• [Zadanie do wykonania] Zwróć bez żadnych zmian cały tekst o zbieraniu śladów po wybuchu.

• [Tekst ćwiczenia]
+ + +

Z tych materiałów pozyskuje się DNA i ślady daktyloskopijne, na podstawie których identyfikowani są sprawcy ataków na wojska koalicji. Ważne są szczegóły: kolor materiału obudowy (spłonki), wtyczki, przewody oraz ich długość, liczba zacisków i wszelkie oznaczenia. Zwracamy uwagę na numery partii, różne nieprawidłowości czy nietypowe funkcje. Jeśli to możliwe, pobieramy próbkę materiału wybuchowego. Pakujemy ją do czystej torebki lub szklanej fiolki.
W środku leja
Ponadto mierzymy szerokość i głębokość leja powstałego po wybuchu, oceniamy rodzaj nawierzchni oraz typ gleby pod kątem jej twardości. Z jego środka robimy zdjęcie panoramiczne, z oznaczeniem stron świata. Fotografujemy też uszkodzony sprzęt i infrastrukturę. Szkicujemy mapkę terenu zdarzenia, uwzględniając możliwe drogi podejścia i ucieczki przeciwników, ich pozycje obserwacyjne, uszkodzone urządzenia, sprzęt oraz infrastrukturę. Sprawdzamy, czy nie ma kolejnych pułapek.

+ + +

• [Wykaz rekordów]
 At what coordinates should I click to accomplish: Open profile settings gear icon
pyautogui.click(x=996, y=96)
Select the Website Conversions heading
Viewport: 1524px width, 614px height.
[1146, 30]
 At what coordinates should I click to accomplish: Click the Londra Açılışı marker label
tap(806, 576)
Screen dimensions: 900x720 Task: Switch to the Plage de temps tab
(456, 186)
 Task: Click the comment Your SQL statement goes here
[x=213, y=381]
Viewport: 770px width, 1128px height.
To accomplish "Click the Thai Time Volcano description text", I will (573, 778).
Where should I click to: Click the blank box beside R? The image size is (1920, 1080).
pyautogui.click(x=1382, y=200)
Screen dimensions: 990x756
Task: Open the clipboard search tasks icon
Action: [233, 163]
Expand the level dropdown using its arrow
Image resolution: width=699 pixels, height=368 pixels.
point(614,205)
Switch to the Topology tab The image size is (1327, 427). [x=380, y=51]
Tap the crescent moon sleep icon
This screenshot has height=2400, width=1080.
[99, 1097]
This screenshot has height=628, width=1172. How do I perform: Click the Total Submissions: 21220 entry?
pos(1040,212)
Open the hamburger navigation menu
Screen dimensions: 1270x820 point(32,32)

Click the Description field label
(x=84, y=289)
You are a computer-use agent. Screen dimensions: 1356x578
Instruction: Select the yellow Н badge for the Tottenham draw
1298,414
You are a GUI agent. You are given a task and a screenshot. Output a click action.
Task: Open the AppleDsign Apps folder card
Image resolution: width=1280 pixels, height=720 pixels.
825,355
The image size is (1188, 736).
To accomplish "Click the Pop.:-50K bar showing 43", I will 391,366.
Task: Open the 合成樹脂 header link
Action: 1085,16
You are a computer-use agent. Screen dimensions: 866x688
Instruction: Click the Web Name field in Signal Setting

+ + +

• [Wynik zadania]
Z tych materiałów pozyskuje się DNA i ślady daktyloskopijne, na podstawie których identyfikowani są sprawcy ataków na wojska koalicji. Ważne są szczegóły: kolor materiału obudowy (spłonki), wtyczki, przewody oraz ich długość, liczba zacisków i wszelkie oznaczenia. Zwracamy uwagę na numery partii, różne nieprawidłowości czy nietypowe funkcje. Jeśli to możliwe, pobieramy próbkę materiału wybuchowego. Pakujemy ją do czystej torebki lub szklanej fiolki.
W środku leja
Ponadto mierzymy szerokość i głębokość leja powstałego po wybuchu, oceniamy rodzaj nawierzchni oraz typ gleby pod kątem jej twardości. Z jego środka robimy zdjęcie panoramiczne, z oznaczeniem stron świata. Fotografujemy też uszkodzony sprzęt i infrastrukturę. Szkicujemy mapkę terenu zdarzenia, uwzględniając możliwe drogi podejścia i ucieczki przeciwników, ich pozycje obserwacyjne, uszkodzone urządzenia, sprzęt oraz infrastrukturę. Sprawdzamy, czy nie ma kolejnych pułapek.